Ingredients (serve 6):
2 lbs chicken breast
1 bay leaf
1 tbsp ground lemon grass or 1 lemon grass
5 lime leaves
1 cup coconut milk
3 hard boiled eggs
6 cups bean sprout -> boil quickly before serving
2 tbsp soy sauce
1 tsp salt -> 1/2 tsp salt
1 tbsp sweet soy sauce
3 cloves garlic
1/2 tsp pepper
1/2 tbsp ground coriander seed
1/2 tsp turmeric
1 green onion
1. Put chicken and 4 cups of water in sauce pan and turn the heat to high. When the water boils, turn the heat to low, and put in bay leaf, lime leaves and galangal. Simmer for another 8 – 10 mins, put the chicken aside and leave the chicken broth on low heat.

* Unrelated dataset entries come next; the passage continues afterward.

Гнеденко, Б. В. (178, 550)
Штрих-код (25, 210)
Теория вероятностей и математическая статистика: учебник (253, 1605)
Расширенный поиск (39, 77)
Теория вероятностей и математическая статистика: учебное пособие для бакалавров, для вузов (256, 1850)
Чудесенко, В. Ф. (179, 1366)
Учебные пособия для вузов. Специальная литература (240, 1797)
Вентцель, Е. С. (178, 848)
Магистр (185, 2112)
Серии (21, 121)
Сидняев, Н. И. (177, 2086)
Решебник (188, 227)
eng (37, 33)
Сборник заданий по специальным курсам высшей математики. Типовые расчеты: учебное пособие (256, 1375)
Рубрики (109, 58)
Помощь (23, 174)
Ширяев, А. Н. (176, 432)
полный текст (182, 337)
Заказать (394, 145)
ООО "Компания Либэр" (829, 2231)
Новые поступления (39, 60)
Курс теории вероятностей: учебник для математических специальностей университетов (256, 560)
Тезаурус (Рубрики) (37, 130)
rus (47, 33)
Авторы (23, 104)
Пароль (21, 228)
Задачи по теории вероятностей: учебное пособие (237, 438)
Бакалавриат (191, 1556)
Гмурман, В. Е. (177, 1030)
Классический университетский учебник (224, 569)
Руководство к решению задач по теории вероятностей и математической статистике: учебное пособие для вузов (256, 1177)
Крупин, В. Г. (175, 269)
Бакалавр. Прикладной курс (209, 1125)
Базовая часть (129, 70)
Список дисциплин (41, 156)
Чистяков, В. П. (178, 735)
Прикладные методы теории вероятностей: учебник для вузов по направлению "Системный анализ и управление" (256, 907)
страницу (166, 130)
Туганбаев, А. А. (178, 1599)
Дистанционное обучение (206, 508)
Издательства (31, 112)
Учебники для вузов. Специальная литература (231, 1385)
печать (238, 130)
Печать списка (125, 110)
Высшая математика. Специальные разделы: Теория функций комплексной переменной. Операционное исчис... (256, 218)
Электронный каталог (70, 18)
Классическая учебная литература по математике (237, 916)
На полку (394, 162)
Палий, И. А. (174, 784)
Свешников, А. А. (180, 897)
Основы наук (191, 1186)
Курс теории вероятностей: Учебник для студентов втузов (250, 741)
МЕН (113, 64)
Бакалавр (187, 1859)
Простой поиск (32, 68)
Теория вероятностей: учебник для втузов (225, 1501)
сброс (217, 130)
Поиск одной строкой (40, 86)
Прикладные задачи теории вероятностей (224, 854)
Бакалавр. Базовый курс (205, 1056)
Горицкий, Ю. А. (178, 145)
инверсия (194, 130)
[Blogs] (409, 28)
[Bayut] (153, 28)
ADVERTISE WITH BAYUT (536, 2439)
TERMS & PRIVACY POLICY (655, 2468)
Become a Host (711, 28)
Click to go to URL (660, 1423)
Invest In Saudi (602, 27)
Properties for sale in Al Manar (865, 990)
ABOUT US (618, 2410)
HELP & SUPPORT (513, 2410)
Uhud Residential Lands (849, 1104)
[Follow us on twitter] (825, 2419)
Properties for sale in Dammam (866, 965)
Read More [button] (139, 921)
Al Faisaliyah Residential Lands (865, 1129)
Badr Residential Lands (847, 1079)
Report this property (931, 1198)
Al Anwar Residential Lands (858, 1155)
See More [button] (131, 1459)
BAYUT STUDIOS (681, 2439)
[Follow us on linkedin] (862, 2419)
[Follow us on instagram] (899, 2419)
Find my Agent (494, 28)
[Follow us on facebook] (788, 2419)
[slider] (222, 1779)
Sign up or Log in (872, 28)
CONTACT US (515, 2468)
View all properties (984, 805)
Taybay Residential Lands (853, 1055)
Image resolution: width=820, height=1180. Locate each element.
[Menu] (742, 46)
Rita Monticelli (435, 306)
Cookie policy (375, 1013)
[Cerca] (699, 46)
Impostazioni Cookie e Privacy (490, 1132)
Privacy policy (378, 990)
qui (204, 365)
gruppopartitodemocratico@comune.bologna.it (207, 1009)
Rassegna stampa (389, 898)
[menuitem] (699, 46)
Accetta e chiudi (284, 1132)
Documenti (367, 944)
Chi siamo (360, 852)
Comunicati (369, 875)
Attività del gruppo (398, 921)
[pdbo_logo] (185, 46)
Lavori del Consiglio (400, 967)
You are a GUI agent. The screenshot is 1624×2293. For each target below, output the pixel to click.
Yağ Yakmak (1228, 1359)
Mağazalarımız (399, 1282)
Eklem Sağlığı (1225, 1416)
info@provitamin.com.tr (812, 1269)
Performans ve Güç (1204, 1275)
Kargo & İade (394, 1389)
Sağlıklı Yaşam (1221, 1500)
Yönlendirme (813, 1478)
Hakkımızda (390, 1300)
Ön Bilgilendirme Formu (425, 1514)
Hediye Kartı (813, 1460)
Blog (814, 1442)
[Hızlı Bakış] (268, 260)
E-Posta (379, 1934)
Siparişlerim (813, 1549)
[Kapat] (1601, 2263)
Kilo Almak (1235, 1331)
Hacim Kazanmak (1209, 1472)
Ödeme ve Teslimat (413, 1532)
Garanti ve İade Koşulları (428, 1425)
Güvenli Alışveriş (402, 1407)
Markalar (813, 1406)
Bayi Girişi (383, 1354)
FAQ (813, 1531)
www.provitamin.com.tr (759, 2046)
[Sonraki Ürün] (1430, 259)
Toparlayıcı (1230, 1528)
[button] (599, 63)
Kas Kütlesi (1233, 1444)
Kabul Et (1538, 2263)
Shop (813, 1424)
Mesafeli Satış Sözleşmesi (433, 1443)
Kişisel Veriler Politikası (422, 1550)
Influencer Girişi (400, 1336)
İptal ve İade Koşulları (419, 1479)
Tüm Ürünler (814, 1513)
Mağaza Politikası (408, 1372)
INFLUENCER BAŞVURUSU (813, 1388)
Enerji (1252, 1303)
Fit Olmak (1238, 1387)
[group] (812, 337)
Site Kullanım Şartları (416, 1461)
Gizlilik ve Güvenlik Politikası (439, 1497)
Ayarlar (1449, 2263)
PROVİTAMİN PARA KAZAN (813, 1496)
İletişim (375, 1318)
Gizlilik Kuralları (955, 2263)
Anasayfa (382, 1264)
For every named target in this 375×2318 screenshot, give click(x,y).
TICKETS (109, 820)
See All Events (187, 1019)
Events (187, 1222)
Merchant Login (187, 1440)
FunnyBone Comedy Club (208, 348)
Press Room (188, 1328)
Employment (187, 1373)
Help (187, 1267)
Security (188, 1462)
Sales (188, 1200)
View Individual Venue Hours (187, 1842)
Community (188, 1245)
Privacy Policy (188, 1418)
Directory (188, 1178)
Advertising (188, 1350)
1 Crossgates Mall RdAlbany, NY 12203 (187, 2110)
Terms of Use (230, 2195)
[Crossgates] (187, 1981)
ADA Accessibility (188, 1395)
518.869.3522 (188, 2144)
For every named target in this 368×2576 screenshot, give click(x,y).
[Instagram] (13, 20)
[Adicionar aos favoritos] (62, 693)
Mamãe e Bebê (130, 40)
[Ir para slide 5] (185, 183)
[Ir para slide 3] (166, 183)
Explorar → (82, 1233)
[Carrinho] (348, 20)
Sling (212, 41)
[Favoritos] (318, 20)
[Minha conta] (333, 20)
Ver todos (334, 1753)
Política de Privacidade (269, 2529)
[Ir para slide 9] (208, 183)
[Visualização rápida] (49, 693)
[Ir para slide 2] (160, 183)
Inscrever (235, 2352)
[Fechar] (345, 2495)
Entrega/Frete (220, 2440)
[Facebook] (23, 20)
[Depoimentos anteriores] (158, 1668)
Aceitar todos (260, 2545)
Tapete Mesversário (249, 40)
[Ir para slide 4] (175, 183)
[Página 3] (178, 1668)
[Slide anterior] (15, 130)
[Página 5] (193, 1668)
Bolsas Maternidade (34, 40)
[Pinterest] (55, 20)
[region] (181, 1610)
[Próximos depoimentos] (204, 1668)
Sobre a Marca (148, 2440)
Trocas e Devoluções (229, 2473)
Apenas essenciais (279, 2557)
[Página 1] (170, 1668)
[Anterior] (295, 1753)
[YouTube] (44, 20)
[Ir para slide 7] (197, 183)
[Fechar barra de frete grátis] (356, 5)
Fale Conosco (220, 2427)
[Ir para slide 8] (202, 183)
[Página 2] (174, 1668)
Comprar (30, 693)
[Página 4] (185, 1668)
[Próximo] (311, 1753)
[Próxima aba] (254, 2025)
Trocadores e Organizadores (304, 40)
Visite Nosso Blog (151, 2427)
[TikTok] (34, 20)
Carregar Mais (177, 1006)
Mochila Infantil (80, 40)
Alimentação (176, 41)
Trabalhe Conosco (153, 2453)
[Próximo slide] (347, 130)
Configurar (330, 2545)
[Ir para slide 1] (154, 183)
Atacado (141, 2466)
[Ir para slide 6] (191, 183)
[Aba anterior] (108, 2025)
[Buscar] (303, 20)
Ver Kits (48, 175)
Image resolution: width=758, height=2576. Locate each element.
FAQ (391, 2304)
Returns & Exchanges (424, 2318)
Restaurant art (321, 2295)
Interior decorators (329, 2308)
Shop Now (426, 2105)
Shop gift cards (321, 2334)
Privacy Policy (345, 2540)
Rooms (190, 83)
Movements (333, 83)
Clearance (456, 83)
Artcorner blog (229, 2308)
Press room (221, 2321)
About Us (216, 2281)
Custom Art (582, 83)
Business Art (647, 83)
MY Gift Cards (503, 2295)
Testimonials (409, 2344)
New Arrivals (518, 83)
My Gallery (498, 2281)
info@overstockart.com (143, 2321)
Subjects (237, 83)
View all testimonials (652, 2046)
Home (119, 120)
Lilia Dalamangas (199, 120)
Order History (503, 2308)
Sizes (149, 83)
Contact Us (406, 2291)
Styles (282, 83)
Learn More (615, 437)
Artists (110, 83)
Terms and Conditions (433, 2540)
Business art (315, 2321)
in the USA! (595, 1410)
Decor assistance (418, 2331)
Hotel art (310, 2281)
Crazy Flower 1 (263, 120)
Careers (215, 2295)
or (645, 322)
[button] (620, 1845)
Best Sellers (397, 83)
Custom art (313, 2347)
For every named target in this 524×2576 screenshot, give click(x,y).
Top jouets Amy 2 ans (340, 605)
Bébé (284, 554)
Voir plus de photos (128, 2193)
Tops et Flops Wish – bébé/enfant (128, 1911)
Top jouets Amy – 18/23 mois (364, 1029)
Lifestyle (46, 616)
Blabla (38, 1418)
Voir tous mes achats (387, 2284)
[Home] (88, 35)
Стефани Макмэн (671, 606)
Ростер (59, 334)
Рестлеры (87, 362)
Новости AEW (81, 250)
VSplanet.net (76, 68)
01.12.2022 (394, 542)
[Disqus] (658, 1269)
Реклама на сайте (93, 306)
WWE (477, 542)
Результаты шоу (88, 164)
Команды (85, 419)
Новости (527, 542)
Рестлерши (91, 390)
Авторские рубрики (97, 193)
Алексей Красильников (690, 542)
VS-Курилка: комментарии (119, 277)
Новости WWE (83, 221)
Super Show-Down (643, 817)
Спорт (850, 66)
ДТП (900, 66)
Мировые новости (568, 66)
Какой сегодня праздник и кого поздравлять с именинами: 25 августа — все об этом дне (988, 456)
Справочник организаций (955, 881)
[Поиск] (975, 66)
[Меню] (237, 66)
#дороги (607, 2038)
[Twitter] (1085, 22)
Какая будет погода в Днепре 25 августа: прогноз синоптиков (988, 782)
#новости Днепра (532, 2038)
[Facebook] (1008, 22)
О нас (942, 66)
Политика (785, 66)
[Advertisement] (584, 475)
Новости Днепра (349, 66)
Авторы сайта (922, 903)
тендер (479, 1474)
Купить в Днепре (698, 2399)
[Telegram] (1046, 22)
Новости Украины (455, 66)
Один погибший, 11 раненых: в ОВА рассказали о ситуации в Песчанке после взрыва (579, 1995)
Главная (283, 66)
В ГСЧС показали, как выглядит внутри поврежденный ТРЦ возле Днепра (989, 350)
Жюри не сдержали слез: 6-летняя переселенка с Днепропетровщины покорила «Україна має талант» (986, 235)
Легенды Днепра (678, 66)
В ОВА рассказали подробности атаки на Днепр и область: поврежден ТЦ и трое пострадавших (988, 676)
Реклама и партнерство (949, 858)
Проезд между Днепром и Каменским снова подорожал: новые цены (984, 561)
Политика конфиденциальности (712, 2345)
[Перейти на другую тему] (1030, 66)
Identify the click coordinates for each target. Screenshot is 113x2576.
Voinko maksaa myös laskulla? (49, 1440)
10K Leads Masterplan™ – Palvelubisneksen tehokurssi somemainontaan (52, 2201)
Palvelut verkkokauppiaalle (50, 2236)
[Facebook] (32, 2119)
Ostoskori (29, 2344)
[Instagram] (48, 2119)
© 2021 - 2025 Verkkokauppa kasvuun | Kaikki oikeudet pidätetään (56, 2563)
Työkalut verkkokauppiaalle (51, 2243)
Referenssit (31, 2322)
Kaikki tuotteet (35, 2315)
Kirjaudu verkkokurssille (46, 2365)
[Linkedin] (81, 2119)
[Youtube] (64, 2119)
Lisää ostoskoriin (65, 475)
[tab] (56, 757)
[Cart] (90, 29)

2. Put all the spices in a blender, and ground them. Spray oil on frying pan and stir fry the ground spices for 1-2 minutes. Put the ground spices and salt and sweet soy sauce in the chicken broth and mix well.
3. Put the coconut milk into the chicken broth mix and stir every 10 minutes or so under low heat. Stirring under low heat is important, because otherwise the coconut milk won’t mix well. Keep doing this for 1 hour.
3. Cut chicken into bite sizes, and mix well with soy sauce, then stir fry for 3-4 minutes.
4. On a bowl, put half hard boiled eggs, bean sprout and chicken. Garnish with green onion and fried shallots. Pour 1/6th of the broth mix on top of it. Enjoy!